Present the stretch of the records from the line containing "Select blank space" through the end of the records as a Markdown table with the columns No. and Line, leaving out any blank lines.

## Begin ENTRIES PROVIDED

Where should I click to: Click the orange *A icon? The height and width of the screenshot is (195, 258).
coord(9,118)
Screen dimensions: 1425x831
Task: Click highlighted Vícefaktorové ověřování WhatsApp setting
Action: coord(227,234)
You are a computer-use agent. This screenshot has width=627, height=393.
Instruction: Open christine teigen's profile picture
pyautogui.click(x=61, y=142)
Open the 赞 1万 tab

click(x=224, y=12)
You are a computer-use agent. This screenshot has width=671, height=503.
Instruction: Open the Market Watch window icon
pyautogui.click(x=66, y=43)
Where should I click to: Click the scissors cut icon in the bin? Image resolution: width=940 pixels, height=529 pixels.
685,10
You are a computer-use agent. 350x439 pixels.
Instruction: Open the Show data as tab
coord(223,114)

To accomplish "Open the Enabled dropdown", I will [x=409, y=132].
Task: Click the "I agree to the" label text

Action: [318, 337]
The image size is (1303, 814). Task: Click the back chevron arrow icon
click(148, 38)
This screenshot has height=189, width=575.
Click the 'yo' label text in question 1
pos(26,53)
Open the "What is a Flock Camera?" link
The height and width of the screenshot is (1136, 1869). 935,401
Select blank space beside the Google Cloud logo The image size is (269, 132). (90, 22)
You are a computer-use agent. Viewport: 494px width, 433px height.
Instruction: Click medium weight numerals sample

## End ENTRIES PROVIDED

▶ [RESULT OF THE TASK]:
| No. | Line |
|---|---|
| 1 | Select blank space beside the Google Cloud logo The image size is (269, 132). (90, 22) |
| 2 | You are a computer-use agent. Viewport: 494px width, 433px height. |
| 3 | Instruction: Click medium weight numerals sample |